Statisticians describe the variation of a process in terms of the amount of deviation from an average value. The symbol used to represent deviation in a mathematical equation is the Greek letter sigma (σ). Any set of data about a process has some deviation, and the less deviation you have, the more stable your process is. So the statistical basis for Six Sigma is to reduce process variability so much that defects occur only at the sixth sigma (6σ), or just 3.4 defects out of 1 million events.
I don’t want to get too deep into the math here; you can find plenty of other books that do. The important thing to understand about Six Sigma is that the goal is to have a very small number of defects — that is, improved quality — as a result of decreased process variation. You get there by measuring processes and using mathematical tools to improve consistency.
There’s so much overlap between Lean and Six Sigma that some people combine them into a single discipline called Lean Six Sigma.
You follow five steps to apply Six Sigma as a process improvement methodology. These steps create the acronym DMAIC (pronounced “duh-may-ick”).
Define
Measure
Analyze
Improve
Control
Another Six Sigma approach called DMEDI (Define, Measure, Explore, Develop, Implement) is used to design new processes.
Step 1: Define
The first step is to clearly define the process that you’re trying to improve and why you want to improve it. During this phase, you need to build a business case for why the project is important and what resources you need to complete it. An important part of building the business case is to get feedback from the people who deal with the outputs of a process: the customers.

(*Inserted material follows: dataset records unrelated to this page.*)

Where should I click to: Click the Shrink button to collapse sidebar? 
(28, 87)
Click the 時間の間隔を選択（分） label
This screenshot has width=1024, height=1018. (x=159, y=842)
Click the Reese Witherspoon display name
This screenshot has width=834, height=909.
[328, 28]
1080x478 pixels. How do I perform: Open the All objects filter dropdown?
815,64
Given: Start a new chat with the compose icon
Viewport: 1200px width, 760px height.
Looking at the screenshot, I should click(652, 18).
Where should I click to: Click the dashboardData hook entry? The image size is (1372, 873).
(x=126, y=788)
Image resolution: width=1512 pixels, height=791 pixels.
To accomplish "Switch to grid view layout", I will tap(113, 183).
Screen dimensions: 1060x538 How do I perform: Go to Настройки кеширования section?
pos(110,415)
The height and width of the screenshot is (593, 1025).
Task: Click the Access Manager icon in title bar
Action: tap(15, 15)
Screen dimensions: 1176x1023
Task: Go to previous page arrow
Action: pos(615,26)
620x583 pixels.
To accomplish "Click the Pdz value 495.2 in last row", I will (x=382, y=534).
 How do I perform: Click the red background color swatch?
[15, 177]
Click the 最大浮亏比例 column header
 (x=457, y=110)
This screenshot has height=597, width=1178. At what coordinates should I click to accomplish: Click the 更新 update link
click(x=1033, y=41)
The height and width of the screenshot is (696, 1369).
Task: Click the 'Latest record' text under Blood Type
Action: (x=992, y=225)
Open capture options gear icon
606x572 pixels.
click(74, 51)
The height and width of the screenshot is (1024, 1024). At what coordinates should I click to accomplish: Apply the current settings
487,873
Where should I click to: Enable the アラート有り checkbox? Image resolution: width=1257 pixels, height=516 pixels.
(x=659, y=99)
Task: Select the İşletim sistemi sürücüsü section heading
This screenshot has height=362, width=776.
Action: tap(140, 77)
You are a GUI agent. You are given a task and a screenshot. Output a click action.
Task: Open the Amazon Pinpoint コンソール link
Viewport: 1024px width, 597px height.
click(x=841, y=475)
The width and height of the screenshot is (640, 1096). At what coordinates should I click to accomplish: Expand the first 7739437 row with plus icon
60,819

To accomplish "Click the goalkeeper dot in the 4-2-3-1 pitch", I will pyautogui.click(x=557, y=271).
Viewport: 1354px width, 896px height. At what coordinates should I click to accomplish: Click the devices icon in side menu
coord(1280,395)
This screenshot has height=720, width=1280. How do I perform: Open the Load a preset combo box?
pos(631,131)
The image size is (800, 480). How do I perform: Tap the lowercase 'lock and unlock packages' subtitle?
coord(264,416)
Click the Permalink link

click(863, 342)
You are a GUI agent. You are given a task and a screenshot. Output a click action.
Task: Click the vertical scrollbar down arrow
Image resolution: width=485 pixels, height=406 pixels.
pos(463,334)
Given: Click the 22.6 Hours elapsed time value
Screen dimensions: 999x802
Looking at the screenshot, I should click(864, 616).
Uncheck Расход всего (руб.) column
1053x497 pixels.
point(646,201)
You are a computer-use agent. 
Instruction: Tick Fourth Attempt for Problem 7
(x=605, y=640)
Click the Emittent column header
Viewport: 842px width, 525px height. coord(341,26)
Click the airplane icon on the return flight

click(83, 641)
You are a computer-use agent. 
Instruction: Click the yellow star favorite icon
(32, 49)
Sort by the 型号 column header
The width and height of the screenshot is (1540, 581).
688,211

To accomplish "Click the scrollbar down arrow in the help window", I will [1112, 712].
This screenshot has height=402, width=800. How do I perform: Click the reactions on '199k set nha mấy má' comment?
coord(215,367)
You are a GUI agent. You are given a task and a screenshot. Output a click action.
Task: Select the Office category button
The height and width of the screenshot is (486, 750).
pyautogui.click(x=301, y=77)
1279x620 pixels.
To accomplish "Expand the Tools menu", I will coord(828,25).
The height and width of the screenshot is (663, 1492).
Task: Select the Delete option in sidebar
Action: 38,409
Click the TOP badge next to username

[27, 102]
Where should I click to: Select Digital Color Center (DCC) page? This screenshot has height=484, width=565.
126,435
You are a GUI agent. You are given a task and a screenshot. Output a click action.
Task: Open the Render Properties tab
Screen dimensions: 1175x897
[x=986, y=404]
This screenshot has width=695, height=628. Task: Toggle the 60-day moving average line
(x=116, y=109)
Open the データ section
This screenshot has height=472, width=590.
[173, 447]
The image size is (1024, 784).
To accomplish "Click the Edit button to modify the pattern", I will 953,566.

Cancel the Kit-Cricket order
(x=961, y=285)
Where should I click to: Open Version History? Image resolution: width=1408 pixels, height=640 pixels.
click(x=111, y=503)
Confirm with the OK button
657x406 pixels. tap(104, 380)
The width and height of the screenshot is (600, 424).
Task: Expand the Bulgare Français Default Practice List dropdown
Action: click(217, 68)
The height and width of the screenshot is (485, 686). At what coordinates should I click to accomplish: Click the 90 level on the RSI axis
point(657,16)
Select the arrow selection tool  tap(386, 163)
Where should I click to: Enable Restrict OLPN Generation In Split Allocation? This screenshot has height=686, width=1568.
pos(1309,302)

This feedback is called voice of the customer (VOC). The overview of the project, including the VOC, should be summarized in a Six Sigma project charter.
Writing up the project charter can be harder than people expect. Don’t get hung up worrying about making the charter perfect. Instead, just create a rough draft that explains what you are trying to do, which will make it easier to clarify your thinking and to get input from other people. The charter is your starting point. It’s okay to make changes and improve it as the project moves forward.
Step 2: Measure
The second step is measuring the process that you’re trying to improve. Because Six Sigma is a mathematical approach, you need to collect data so that you can measure how the process is working and calculate the amount of variation. Taking good measurements is critical so that you can calculate benefits during the next steps in a project. If your measurements aren’t accurate, your improvement efforts are probably going to be misguided.
Step 3: Analyze
After you collect data about the process, you analyze the data. In the world of Six Sigma, this analysis often requires a solid understanding of statistics and the use of some statistical analysis software. Generally speaking, the data helps you identify variations in a process and shows how those variations affect the quality of your products. Data analysis can help you understand what things are causing the variability — the root causes — so that you can look for ways to improve the process.
SIX SIGMA TRAINING AND CERTIFICATION
Lots of programs are available to educate people about Six Sigma, and many of them will even grant you a certificate when you’re done. Generally, there are four levels of training and certification:
Yellow Belts understand the basic concepts and terminology of Six Sigma and can contribute as a member of a process improvement project.
Green Belts have a solid understanding of Six Sigma and can lead process improvement projects on their own.